En tout point exceptionnel, la période du confinement a montré par l’exemple que les banques étaient, elles aussi, capables de résilience. Elles ont prouvé leurs capacités d’innovation en dépit des lourdes contraintes réglementaires qui pèsent sur la profession (BCBS 239, Bâle III, MiFID II…) et de la nécessaire protection de leurs systèmes d’information.

De fait, beaucoup d’inhibiteurs à l’innovation ont été balayés par la crise sanitaire. Des décisions longtemps repoussées faute de temps, de compétences internes ou de budget ont été prises au pied du mur. Plus question de tergiverser, la pandémie a mis fin aux atermoiements.

Selon une étude de l’éditeur Twilio, la crise a fait faire en moyenne un bond de 6 ans aux entreprises dans leur stratégie de transformation numérique, et même de 6,7 ans en France. Pour plus de la moitié des entreprises interrogées, la crise a consacré le règne de l’omnicanal afin de garder le lien avec leurs clients. 53 % ont même ajouté de nouveaux canaux durant le confinement.

Par nouveaux canaux, on pense, bien sûr, aux chatbots. Pionnières dans l’utilisation de l’intelligence artificielle pour conseiller les traders des salles de marchés ou lutter contre le blanchiment d’argent et les cas de fraude, les banques ont vu l’intérêt à déployer ces agents conversationnels. Ils offrent une disponibilité 24/7 en complément des canaux traditionnels – courriel, centre d’appel, chat… – tout en gommant un irritant souvent remonté par les clients des banques : le manque de visibilité des offres.

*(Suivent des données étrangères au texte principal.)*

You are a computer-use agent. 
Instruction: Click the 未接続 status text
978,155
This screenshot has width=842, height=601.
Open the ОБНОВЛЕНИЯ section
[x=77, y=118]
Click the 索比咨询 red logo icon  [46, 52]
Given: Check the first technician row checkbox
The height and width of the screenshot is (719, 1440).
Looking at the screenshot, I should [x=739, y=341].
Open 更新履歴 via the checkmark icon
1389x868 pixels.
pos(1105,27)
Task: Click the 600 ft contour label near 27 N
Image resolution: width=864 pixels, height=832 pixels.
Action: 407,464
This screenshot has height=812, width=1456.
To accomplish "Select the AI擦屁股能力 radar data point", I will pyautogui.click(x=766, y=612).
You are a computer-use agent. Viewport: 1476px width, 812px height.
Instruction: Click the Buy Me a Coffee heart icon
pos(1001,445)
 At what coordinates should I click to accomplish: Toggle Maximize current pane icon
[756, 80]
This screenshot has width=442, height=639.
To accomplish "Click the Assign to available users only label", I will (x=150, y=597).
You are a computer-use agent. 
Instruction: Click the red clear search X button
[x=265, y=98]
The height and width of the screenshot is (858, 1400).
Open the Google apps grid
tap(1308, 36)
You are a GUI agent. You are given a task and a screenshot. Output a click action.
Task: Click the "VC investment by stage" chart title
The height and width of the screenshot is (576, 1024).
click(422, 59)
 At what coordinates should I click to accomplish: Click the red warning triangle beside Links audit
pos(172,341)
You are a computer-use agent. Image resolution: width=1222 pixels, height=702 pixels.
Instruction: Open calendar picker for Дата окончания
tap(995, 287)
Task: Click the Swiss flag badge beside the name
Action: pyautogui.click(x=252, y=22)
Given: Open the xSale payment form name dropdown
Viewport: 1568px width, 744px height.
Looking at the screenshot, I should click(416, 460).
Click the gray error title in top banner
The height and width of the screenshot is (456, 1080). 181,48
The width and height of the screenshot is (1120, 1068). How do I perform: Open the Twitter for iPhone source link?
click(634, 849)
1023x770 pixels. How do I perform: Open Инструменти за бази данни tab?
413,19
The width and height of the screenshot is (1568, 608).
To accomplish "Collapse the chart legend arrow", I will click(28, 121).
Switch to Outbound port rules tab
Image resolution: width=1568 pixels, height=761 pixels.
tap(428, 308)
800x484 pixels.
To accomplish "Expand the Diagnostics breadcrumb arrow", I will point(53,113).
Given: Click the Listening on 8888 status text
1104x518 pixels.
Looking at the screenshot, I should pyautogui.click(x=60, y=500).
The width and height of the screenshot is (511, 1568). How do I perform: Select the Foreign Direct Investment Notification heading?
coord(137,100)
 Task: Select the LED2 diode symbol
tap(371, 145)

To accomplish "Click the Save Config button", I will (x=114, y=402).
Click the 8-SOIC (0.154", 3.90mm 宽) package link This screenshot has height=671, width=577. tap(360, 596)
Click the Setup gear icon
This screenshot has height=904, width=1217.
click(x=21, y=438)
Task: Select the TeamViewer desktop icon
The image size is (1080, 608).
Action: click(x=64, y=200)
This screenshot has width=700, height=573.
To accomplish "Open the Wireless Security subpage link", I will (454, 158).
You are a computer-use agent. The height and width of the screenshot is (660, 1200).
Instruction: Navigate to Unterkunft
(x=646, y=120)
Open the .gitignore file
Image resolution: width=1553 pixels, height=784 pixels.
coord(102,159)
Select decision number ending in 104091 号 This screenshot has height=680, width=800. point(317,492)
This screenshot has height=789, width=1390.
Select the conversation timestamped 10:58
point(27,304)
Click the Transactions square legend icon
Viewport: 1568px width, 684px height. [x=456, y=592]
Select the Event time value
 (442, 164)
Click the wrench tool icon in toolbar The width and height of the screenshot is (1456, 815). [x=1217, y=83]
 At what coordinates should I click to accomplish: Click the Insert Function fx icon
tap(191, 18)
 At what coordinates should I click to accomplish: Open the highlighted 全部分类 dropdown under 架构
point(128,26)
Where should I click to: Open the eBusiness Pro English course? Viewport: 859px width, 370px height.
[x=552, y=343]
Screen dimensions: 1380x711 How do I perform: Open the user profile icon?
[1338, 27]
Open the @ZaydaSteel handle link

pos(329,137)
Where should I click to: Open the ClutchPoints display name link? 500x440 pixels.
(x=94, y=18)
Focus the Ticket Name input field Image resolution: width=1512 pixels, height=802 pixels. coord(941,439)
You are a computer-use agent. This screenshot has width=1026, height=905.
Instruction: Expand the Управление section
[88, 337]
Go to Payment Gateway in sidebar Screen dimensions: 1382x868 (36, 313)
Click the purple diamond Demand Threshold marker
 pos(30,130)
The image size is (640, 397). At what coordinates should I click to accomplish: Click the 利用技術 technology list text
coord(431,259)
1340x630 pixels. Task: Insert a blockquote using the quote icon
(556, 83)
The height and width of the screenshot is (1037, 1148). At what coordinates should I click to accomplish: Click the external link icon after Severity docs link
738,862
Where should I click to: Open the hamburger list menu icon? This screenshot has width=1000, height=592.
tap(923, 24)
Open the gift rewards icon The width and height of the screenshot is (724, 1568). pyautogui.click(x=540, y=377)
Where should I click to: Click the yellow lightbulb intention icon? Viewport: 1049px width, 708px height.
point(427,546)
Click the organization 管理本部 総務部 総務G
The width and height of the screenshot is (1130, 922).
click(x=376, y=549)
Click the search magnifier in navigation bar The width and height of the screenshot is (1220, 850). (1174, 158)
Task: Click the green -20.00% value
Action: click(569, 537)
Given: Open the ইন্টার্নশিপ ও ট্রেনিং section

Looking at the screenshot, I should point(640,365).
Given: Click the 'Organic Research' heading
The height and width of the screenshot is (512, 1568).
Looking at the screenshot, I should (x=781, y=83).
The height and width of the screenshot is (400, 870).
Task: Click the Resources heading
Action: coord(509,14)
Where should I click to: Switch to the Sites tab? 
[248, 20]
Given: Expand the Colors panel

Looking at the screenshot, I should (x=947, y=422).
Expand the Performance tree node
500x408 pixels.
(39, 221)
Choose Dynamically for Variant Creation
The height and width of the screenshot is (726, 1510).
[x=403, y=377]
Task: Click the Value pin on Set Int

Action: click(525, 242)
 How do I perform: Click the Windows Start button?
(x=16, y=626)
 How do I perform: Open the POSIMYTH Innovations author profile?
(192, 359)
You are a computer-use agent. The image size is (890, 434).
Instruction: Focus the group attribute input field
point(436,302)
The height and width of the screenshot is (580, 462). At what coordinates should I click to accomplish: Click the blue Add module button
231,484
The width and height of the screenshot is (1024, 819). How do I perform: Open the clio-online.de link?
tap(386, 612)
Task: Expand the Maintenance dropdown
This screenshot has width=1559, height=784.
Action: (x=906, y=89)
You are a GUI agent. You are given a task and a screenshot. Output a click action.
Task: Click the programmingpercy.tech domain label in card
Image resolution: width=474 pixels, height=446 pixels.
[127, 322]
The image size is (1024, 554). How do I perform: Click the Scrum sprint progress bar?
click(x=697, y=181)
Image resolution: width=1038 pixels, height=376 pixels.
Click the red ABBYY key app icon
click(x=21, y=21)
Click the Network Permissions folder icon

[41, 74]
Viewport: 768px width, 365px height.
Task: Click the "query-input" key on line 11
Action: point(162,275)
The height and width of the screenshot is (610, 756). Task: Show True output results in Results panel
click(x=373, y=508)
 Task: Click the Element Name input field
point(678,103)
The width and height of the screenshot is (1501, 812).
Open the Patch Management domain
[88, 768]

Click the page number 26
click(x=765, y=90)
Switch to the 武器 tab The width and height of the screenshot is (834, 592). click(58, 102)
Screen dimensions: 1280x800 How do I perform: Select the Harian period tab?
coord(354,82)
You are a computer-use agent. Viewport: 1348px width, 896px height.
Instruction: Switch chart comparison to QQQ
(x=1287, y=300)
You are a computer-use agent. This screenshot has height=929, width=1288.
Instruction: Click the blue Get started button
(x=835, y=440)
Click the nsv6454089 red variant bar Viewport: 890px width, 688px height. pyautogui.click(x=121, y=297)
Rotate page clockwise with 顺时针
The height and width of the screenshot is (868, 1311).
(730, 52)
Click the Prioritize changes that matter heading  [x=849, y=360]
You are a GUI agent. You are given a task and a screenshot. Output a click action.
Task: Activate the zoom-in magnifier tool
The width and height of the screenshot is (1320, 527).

Plutôt que de se perdre dans l’arborescence d’un site, le client est aiguillé par le chatbot vers l’offre la plus pertinente. S’il préfère passer à l’oral pour converser, un callbot répond aux demandes simples mieux que ne le ferait un serveur vocal interactif (SVI) – pas de mots-clés à énoncer, le client s’exprime en langage naturel – tout en déchargeant le centre de contacts.

Le juste équilibre entre digital et humain

Côté back-office, l’IA permet d’« augmenter » les conseillers de clientèle. Des assistants intelligents classent automatiquement les mails entrants selon la nature de la demande et le degré d’urgence puis suggèrent des réponses personnalisées.

Un « robo-advisor » va plus loin en émettant des recommandations en matière de gestion de patrimoine. Ce conseiller financier virtuel se base pour cela sur la situation de l’investisseur et sur profil de risque – approche prudente, équilibrée ou dynamique.

Selon une autre étude du cabinet Deloitte, une majorité de Français est favorable à cette automatisation. 66 % accepteraient que leur conseiller utilise ce type de solution digitale en complément de leurs propres avis et recommandations pour les aider dans la réalisation d’opérations complexes.

Dans le même esprit, l’ouverture de comptes en ligne ou la souscription de contrats « full on line », du dépôt des pièces justificatives à la signature électronique, est appelée à se développer dans le crédit à la consommation et les produits d’assurance « simples ».

Tout l’enjeu pour les banques sera, dans les prochains mois, de doser la part de l’humain et du digital. L’homme reste au centre de la relation banque-client, et les établissements traditionnels pourraient tomber dans le piège de pousser le curseur trop loin. Au risque de gommer la frontière qui sépare les acteurs historiques des néobanques. Pas de réseau physique ni conseillers de clientèle attitrés, le service client de ces dernières se limite parfois à un live chat.

En cela, la crise de la Covid-19 induit des injonctions contradictoires. Les nécessaires mesures de protection sanitaire conduisent à un recours accru à la digitalisation. Dans le même temps, le besoin de lien social n’a jamais été aussi fort et plaide en faveur d’une incarnation de l’expérience client.